What’s needed: A decentralized copyright clearance authority

Draft of 2007.11.11

The legal standing of Project Gutenberg, and more importantly its crucial supplier Distributed Proofreaders, depends on the fact that the books we digitize and redistribute are in the public domain.

Copyright law is complicated. International copyright law is even more complicated—but even in the US, the rules for determining public domain status for works published after 1922 are frickin’ scary.

The practical response from Project Gutenberg has been its centralized copyright clearance facility. Here printed works are described and the editions identified by those seeking permission to upload electronic versions. We upload legible images of the works’ title page and its verso for archiving, and a relatively small number of other data are collected to help pin down which edition of which work is being described. A small crew of PG volunteer staff check these clearance requests when they have the time, and when due diligence is done and the clearance request has been approved, they record and send a unique hashed “Clearance Key” to the requesting party.

This key string is an explicit approval, by PG’s copyright clearance team, of the public domain status of the work.
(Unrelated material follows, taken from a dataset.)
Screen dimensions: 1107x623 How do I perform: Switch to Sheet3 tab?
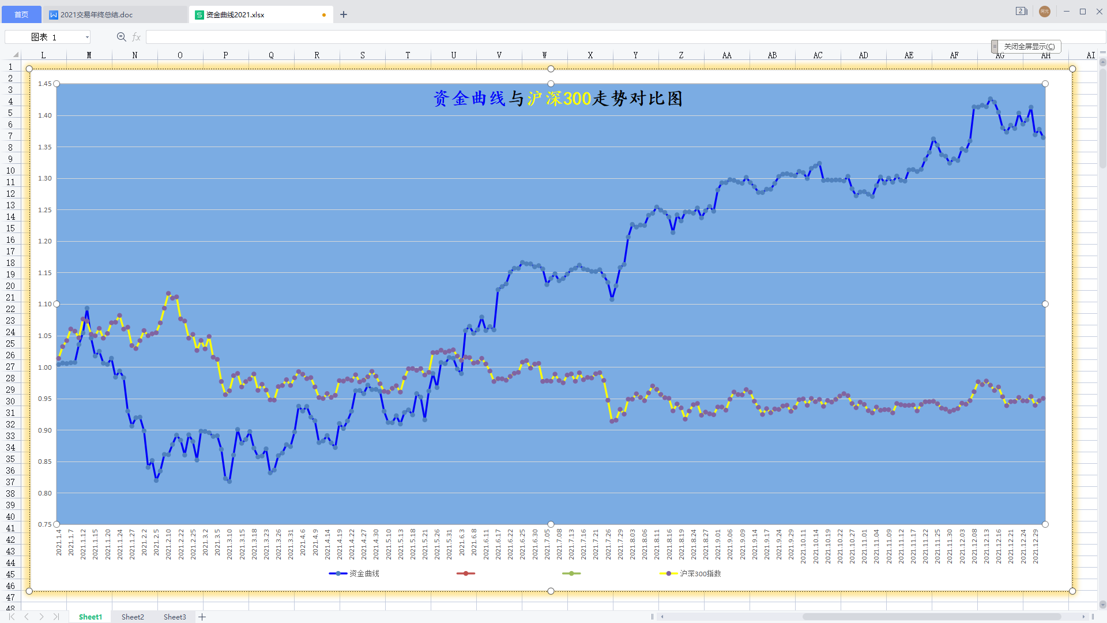175,617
Now this has been practical, as I said. It was a good solution to the task at hand: covering PG’s butt by lending a shiny veneer of diligence to the absolutely-legal-but-still-prone-to-frivolous-lawsuits world of 21st century copyright paranoia.

But Project Gutenberg is not everything to everybody. Distributed Proofreaders is a big organization, and it doesn’t belong to PG, and should not be the last such institution that comes down the pipeline. We have books to digitize, and while some of us are empowered to do so with centralized vast secretive Efforts, the rest of us have to make do with what we can get.

There are a lot more books being digitized all the time.

So while PG’s current method allows one person with a book in her hand to get permission to scan and republish it… she’d better hurry. A clearance awarded to one person can, under the current system, be re-rewarded to another, and re-re-rewarded to a third. Then it’s catch as catch can when it comes to who does what.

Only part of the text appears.